Anees and Sumitra Chishti (Courtesy: The Author and HarperCollins)
JOURNALIST SEEMA CHISHTI’S narration of an idyllic marriage between her parents, a Hindu woman from Mysore and a Syed Muslim from Deoria, is her argument against contemporary India’s drift towards state-backed surveillance and prevention of interfaith marriages and food practices. A child has the right to portray her deceased parents’ marriage in ways she likes. But when Chishti uses her parents’ marriage as evidence in a debate on consequential political and social issues, such as love jihad, then both the marriage and the merit in using it as an argument invite scrutiny.

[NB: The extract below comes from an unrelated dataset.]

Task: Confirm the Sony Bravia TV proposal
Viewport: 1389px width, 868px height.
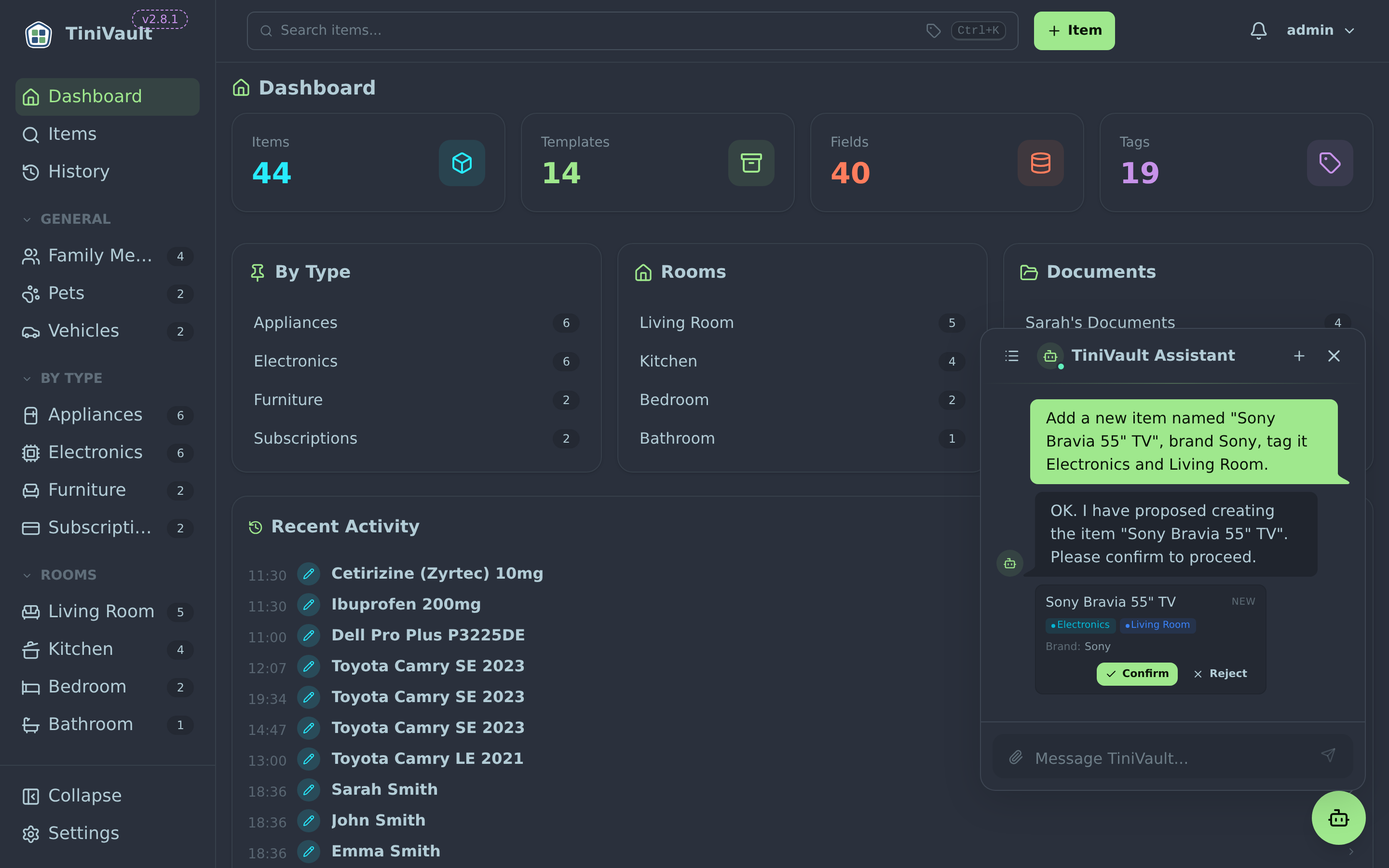Action: [x=1136, y=673]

Chishti is no Miriam Margolyes, the rare public figure who frequently refers to outré moments in her parents’ marriage—an alliance, as she says, was between a desperately shy man and a loud, fat, caustic woman. In Chishti’s book, professional ambitions bring Anees and Sumitra to Delhi in the sixties. They meet, marry, and live happily ever after. The story is almost like a family album, where pictures have been curated to construct an almost endless state of marital peace, if not bliss.
Chishti’s book fortifies an ironic literary pattern where blissful marriages exist far more in non-fiction than in fiction. The burden of portraying bleak marriages is then left to literature, where reality can be savoured without embarrassment for anyone. From Anna Karenina in the Russian literary classic to Man Booker winning Han Kang’s The Vegetarian, marriage has been consistently portrayed as a state of oppression for one or both partners. Strands of simmering discontent and uneasy equilibrium mark RK Narayan’s The Guide when the lovers start living together like a married couple. Ghachar Ghochar by Vivek Shanbhag, a recent story of covert violence in domesticity, tells us that even now illustrious Indian writers treat marriage with a certain amount of pessimism and wariness.

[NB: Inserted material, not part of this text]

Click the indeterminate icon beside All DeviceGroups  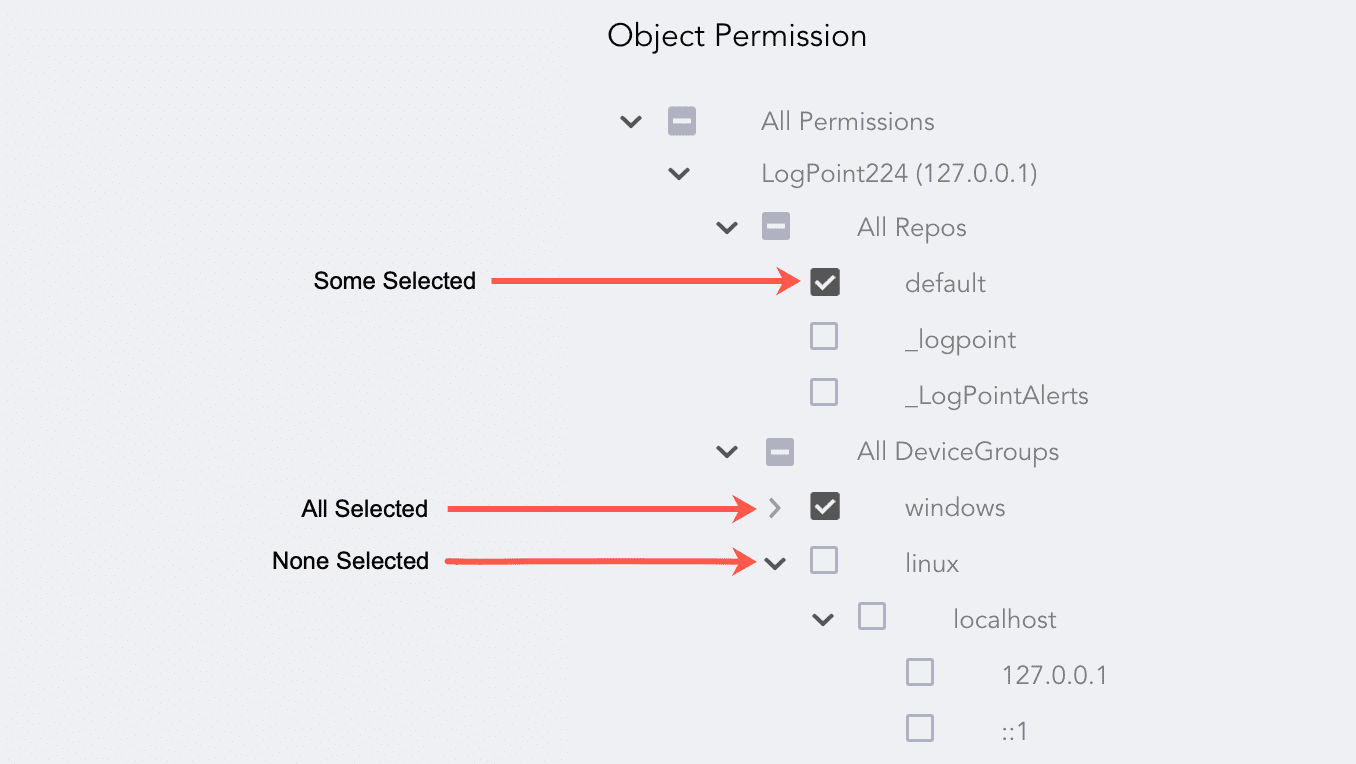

Nothing disturbs Sumitra’s marriage to Anees. The wife is older than her husband by eight years. Sumitra works as an economist at the Indian Institute of Foreign Trade, rises to the position of director, and then moves to Jawaharlal Nehru University as a professor. Anees, the journalist, sees a steady if not spectacular career. It could not have been easy for the couple to nurture a marriage and a child while balancing demanding professional lives within a modest budget.

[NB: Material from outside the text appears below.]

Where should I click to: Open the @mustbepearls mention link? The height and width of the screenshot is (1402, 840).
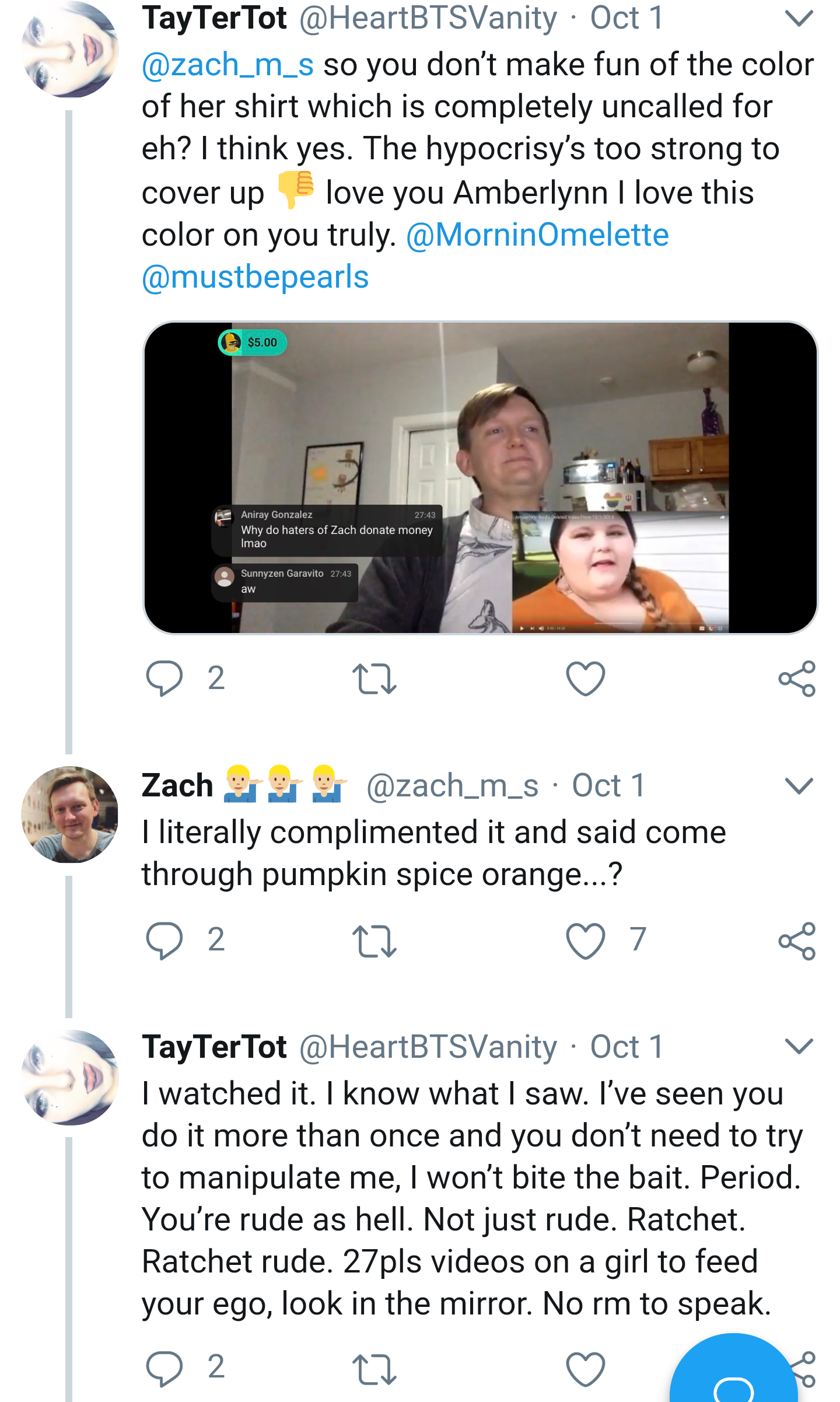tap(256, 277)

The intellectual accomplishments of Anees and Sumitra invite comparisons with a book on the married life of another distinguished couple—literary critic John Bayley and novelist Iris Murdoch. In Elegy for Iris, many anecdotes add up to what Bayley has described as “the manoeuvres and rivalries of intellect… the power struggles and surrenders of adult loving”. Unfortunately, Chishti either lacks these insights into her parents’ marriage or is diffident about sharing them. In the process, the story of this unusual marriage is robbed of its authenticity.
Chishti’s book has a political dimension. It is a constructive attempt to engage with the debate around love jihad. But is it a case of, to frame it bluntly, bringing out one’s umbrella in a hurricane?
Love jihad is a political reaction to perceived expansionism by Islam—a religion that sanctions and indeed mandates conversion—against Hinduism that has no scope for conversions. Castes are the building blocks of Hindu society. Hindutva knows Hinduism cannot convert because there is no guideline on which caste the converted will be assigned.
In this context, Hindutva views the twin acts of marriage and conversion as that of a foreign patriarchy that challenges its own patriarchy and, by extension, seeks to annihilate its society. The Hindutva argument against interfaith marriage, especially to a Muslim man, is not concerned with marital bliss or discord between the couple. A vivid account of one blissful marriage, however genuine, does little to address a portentous struggle for numerical, social, and political supremacy.